WORK REQUEST:
Scan the entries for the word "agent" and return every line that has it.

━━━ SOURCE MATERIAL ━━━

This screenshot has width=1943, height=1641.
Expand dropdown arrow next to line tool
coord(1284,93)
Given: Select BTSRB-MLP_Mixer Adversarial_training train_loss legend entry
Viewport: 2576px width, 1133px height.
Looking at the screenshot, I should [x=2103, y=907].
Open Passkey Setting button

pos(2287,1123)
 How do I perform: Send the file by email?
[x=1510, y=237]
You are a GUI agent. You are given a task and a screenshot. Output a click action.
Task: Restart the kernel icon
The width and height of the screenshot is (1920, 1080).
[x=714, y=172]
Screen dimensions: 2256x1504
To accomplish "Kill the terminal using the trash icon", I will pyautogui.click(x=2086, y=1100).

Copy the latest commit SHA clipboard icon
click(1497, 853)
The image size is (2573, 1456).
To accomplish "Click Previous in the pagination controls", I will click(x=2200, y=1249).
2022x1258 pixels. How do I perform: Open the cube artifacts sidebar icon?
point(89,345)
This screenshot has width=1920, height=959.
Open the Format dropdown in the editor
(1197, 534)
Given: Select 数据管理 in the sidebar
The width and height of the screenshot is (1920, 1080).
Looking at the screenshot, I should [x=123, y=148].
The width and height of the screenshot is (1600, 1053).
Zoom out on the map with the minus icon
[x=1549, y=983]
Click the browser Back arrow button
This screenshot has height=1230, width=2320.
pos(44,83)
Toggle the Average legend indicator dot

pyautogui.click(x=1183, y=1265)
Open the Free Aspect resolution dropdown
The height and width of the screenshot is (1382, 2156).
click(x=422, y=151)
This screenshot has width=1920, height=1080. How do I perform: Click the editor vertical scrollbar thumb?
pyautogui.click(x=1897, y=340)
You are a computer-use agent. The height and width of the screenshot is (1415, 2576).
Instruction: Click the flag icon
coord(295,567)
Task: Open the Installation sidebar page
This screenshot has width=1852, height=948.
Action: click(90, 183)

━━━

TASK ANSWER:
You are a GUI agent. You are given a task and a screenshot. Output a click action.
You are a computer-use agent. The height and width of the screenshot is (1415, 2576).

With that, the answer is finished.